* DATA FOR THIS EXERCISE
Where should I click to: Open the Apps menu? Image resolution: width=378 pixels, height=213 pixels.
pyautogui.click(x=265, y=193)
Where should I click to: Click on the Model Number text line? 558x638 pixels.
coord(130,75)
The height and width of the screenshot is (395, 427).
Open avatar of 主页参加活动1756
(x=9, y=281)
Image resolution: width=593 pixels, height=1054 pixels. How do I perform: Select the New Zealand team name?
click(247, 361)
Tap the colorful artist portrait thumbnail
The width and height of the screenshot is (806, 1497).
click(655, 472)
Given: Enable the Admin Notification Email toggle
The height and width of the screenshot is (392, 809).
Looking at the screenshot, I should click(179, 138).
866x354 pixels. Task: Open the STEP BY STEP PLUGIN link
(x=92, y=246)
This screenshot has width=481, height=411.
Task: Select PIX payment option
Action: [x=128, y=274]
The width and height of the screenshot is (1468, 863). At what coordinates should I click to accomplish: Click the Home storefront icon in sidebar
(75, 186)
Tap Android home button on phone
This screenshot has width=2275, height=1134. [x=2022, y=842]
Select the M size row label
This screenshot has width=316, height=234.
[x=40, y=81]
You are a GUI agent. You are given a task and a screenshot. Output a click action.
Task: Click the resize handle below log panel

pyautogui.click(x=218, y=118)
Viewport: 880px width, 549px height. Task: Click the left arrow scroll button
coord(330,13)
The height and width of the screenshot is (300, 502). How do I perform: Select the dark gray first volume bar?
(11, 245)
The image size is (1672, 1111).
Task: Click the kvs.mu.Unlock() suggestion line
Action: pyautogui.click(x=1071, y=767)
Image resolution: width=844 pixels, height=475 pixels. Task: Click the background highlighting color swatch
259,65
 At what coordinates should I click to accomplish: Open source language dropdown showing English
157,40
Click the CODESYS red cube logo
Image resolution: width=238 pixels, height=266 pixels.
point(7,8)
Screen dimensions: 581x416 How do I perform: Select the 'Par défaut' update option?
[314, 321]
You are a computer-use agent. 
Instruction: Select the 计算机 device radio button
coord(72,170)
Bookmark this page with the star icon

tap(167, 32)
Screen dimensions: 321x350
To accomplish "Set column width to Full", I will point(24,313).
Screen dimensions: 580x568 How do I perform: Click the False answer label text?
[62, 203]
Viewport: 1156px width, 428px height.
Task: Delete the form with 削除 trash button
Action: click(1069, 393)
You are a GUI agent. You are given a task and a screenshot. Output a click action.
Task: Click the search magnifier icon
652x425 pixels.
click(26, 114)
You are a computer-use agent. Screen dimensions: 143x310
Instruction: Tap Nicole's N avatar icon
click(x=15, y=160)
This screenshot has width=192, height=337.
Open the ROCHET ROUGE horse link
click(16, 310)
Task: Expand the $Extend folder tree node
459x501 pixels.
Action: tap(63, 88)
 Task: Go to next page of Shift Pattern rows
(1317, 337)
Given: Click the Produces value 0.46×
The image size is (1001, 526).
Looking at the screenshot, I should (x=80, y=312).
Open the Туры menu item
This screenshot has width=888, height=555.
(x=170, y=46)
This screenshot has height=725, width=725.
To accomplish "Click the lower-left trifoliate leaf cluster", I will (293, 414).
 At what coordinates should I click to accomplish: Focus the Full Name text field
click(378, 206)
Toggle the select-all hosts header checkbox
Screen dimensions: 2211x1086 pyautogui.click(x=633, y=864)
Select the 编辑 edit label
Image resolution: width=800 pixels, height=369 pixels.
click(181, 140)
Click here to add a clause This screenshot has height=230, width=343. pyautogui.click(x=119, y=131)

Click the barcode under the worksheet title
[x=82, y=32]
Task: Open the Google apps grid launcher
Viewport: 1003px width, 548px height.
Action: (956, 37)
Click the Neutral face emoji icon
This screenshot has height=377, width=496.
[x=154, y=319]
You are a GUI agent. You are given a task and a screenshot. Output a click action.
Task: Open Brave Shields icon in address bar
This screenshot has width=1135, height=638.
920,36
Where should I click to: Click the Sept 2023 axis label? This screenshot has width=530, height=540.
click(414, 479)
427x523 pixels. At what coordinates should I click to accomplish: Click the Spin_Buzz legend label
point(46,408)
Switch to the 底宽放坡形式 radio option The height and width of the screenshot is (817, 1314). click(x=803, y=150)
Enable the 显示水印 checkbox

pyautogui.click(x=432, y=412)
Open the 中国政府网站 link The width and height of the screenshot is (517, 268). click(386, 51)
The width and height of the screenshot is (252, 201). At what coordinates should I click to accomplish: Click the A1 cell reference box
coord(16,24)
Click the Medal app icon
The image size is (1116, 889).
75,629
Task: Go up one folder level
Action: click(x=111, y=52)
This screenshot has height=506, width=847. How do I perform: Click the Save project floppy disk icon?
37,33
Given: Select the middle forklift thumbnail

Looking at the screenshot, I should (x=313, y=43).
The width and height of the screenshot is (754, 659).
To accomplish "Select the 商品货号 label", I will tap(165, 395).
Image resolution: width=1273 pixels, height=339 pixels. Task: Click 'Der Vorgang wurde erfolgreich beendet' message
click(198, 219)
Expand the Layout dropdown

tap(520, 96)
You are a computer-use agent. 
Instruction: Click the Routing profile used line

* BRIEF
Please arrange the stretch of lines above from the line containing "The width and height of the screenshot is (754, 659)." through the final line as a numbered list, omitting any blank lines.

* REPLY
1. The width and height of the screenshot is (754, 659).
2. To accomplish "Select the 商品货号 label", I will tap(165, 395).
3. Image resolution: width=1273 pixels, height=339 pixels. Task: Click 'Der Vorgang wurde erfolgreich beendet' message
4. click(198, 219)
5. Expand the Layout dropdown
6. tap(520, 96)
7. You are a computer-use agent. 
8. Instruction: Click the Routing profile used line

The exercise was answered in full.